L’operazione era volta a colpire i covi di Katibat Uqdah Ibn Nafi, appendice di Al Qaeda nel Maghreb islamico che prende il nome da un celebre condottiero dell’epoca della conquista, compagno d’armi del Profeta. Questo gruppo jihadista è ritenuto il più attivo oggi in Tunisia dopo la crisi di leadership e di defezioni verso l’Isis siriano di Ansar al Sharia in Tunisia che aveva inizialmente attirato nella galassia salafita molti giovani delusi dalla rivoluzione dei Gelsomini del 2011. E proprio questo Battaglione intitolato a Uqdah Ibn Nafi, messo fuorilegge nel 2013 dal governo dei fratelli musulmani di Ennahda, è ora il principale indiziato per gli attentati contro i turisti al museo del Bardo e ai resort di Sousse dell’anno scorso. Ma soprattutto è indicato come il responsabile dei molti poliziotti uccisi (53 in pochi mesi) proprio nel distretto di Kasserine – gli ultimi tre agenti sono saltati in aria su uno Ied, una ordigno artigianare, meno di una settimana fa, mercoledì scorso a Jebel Semmama- alle pendici del monte Chaabi, dove i qaedisti hanno i loro campi di addestramento, al confine con l’Algeria.
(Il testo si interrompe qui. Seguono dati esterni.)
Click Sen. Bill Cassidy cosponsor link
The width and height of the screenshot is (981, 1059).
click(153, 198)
Ieri i blindati delle Bnir sono arrivati attorno alle tre del mattino, coperti dall’oscurità, nel villaggio di El Karma. La sparatoria tra le truppe speciali e i tre terroristi asserragliati in tre case del paese è andata avanti per ore, fino all’alba. E alle prime luci del giorno ha iniziato a radunarsi intorno alle zone dei combattimenti una folla sempre più estesa di curiosi, in pratica tutta la popolazione maschile. Uomini in camicia o canottiera, che dapprima sono rimasti a guardare, poi hanno cominciato a collaborare con gli Swat. Tutto è documentato dalle riprese dei cellulari e della locale radio in streaming Kfm.

(vai per vedere il video: https://www.facebook.com/Kasserinefm/videos/1189316337778227/)
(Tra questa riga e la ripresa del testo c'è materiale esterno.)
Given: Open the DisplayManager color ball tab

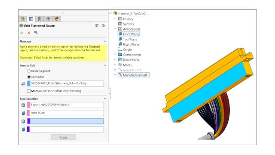Looking at the screenshot, I should click(x=56, y=19).
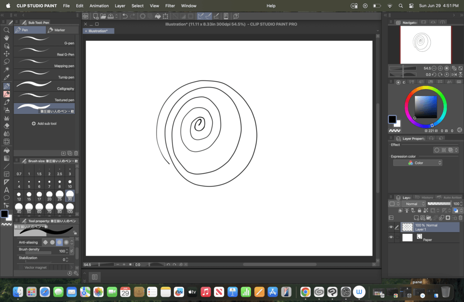Pick the Lasso selection tool
Image resolution: width=464 pixels, height=302 pixels.
click(x=7, y=61)
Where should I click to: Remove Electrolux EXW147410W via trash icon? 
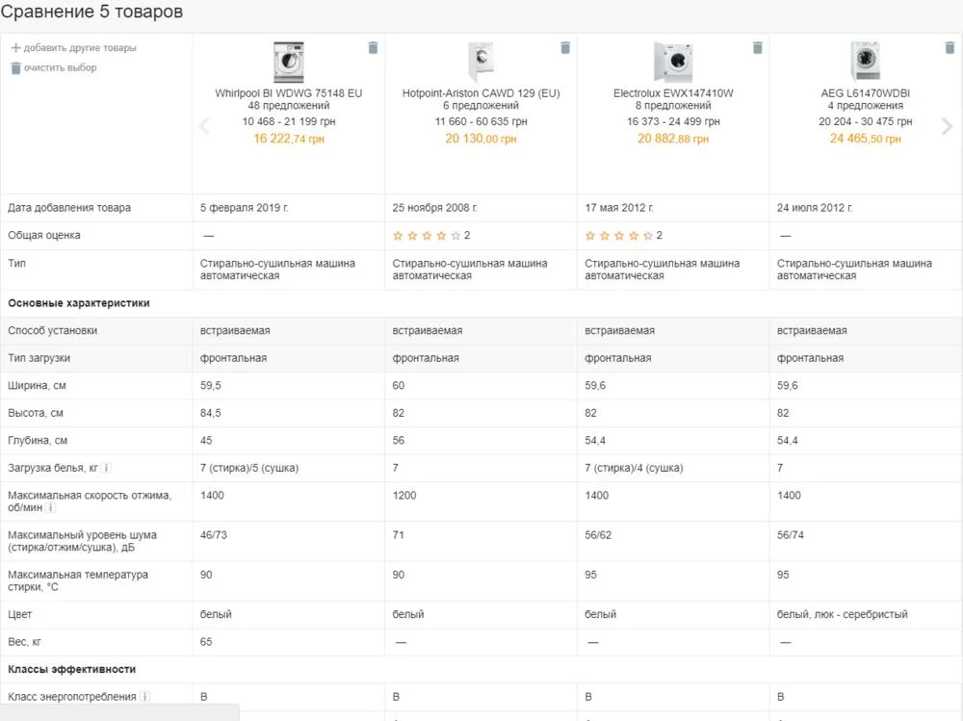coord(758,48)
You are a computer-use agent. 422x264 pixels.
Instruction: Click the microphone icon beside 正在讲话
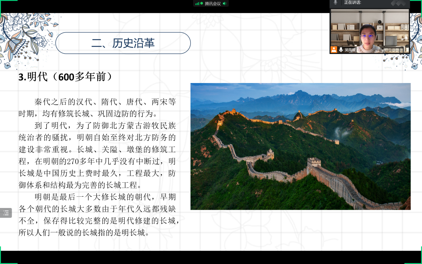pyautogui.click(x=335, y=3)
Si vedono gli agenti speciali con giubbotti antiproiettili, mitra, anfibi e casco, mescolati con civili in infradito che danno indicazioni, fischiano per avvisare i poliziotti dei balconi da cui i cecchini possono prenderli di mira. I jihadisti non hanno gradito tutta questa partecipazione spalla a spalla con le forze di sicurezza e hanno iniziato a sparare sulla folla, abbattendo un ragazzino di 16 anni e ferendo un uomo. Quando i Bnir sono riusciti ad avere la meglio su due dei tre jihadisti asserragliati dentro una casa bianca dagli infissi azzurri – i due morti sono stati identificati come Jihed El M’Bark e Oussema Mahmoudi – i cittadini di Karma li hanno festeggiati, salendo sui blindati, cantando l’inno nazionale tunisino e scandendo slogan. Anche le donne si sono unite al tripudio, velate e non, alzando il loro «zaghruda» di gioia.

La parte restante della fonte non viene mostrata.